● Supplied entries
● ● ●
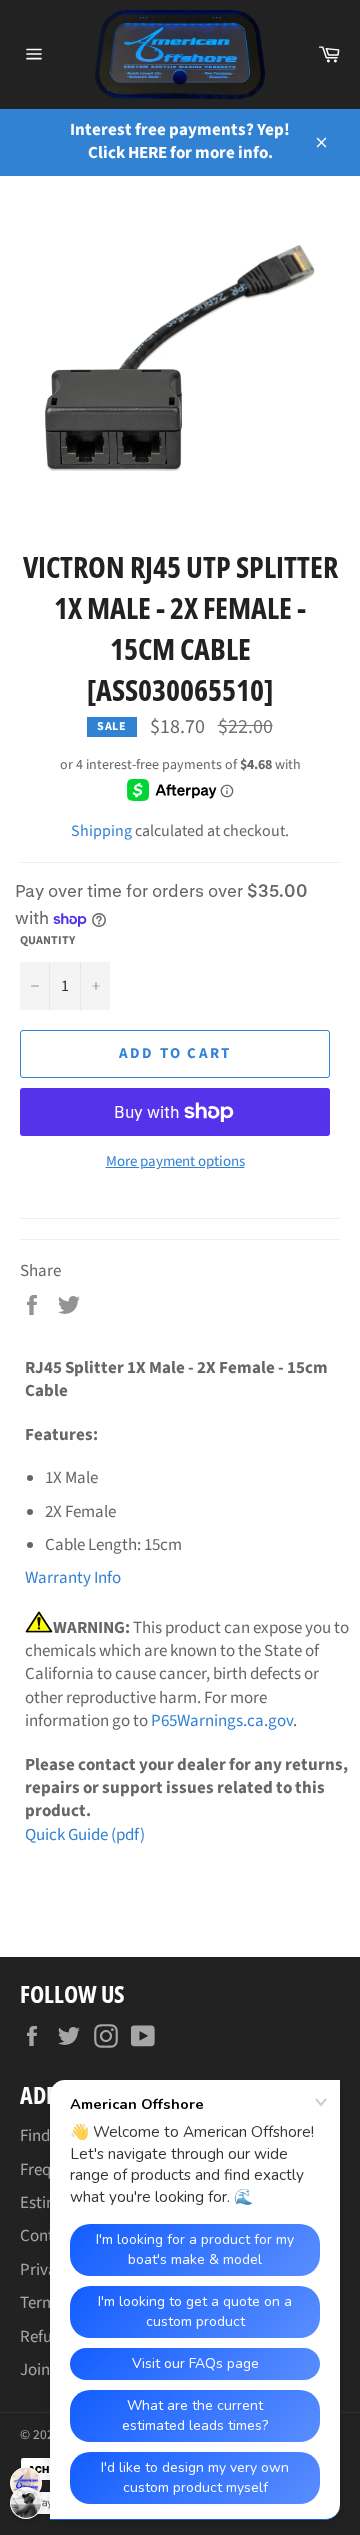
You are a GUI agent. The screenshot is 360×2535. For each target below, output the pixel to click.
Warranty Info (73, 1578)
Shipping (101, 831)
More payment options (175, 1162)
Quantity (47, 941)
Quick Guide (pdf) (85, 1835)
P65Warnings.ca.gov (222, 1721)
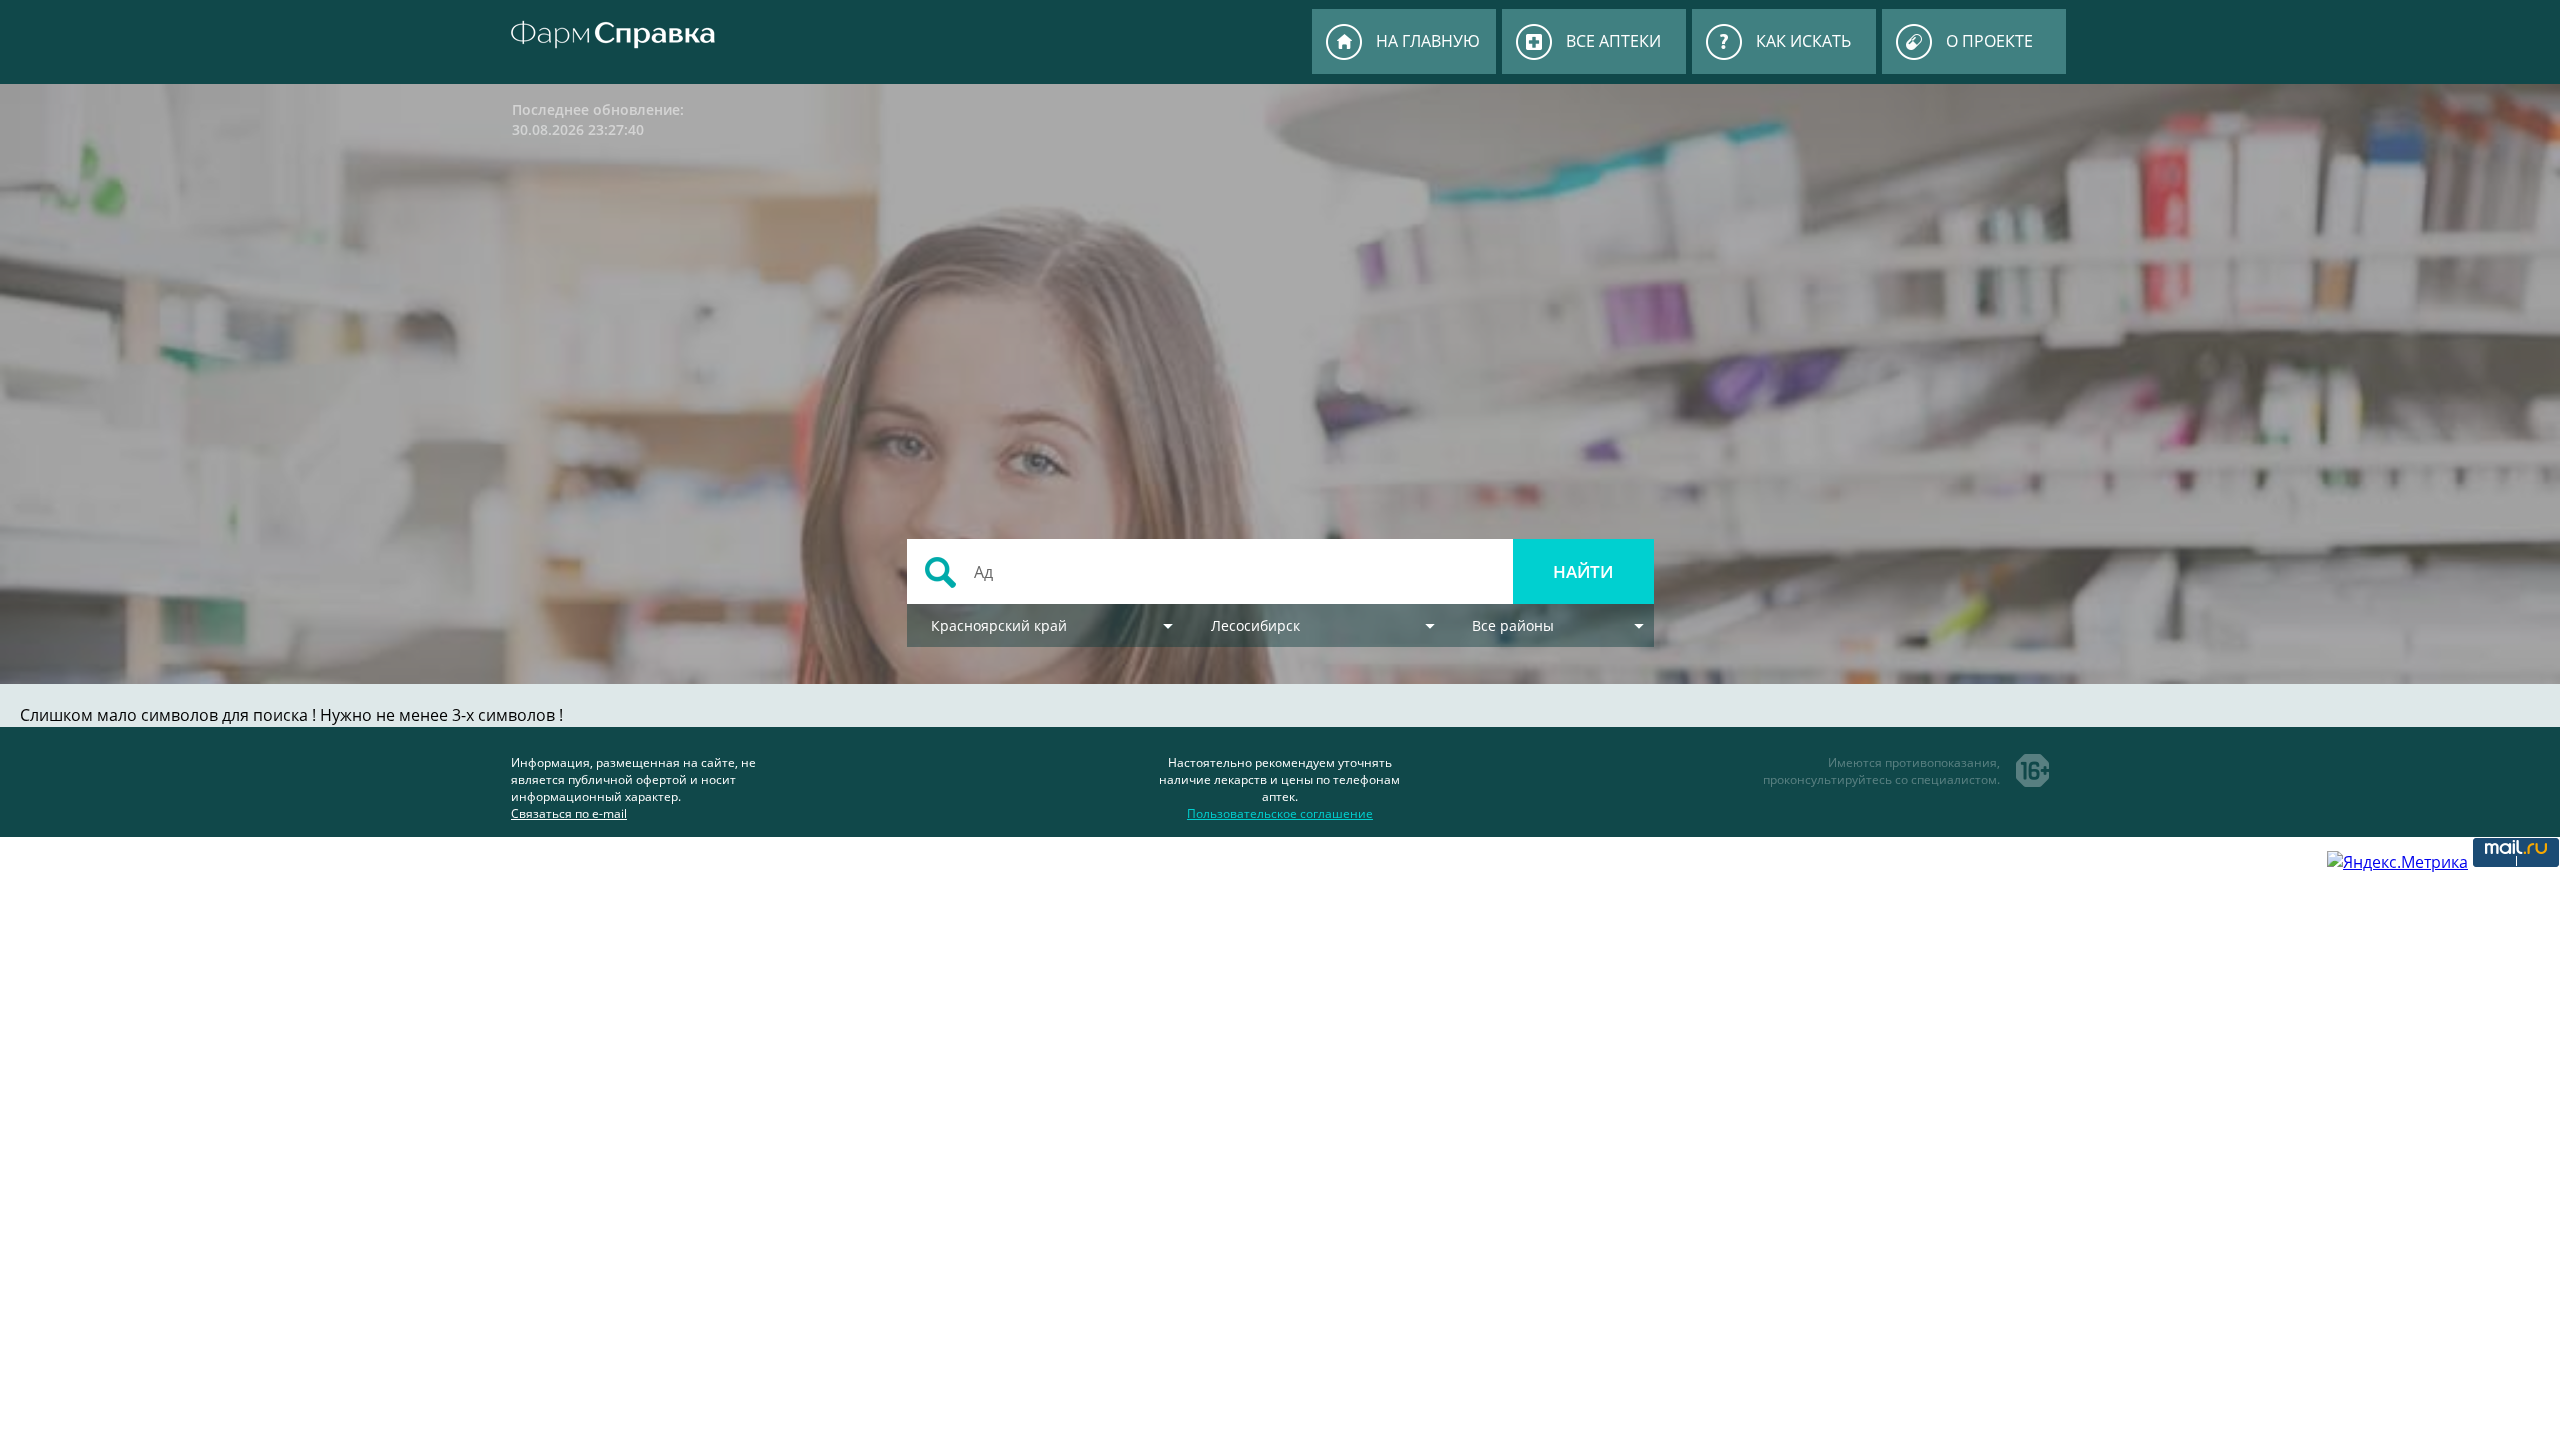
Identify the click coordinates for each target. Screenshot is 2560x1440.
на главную (1428, 41)
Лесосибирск (1255, 625)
● ● ●
● Description of the task
In the material above, how many lines hold the word "click"? Say only the number.

● Answer section
2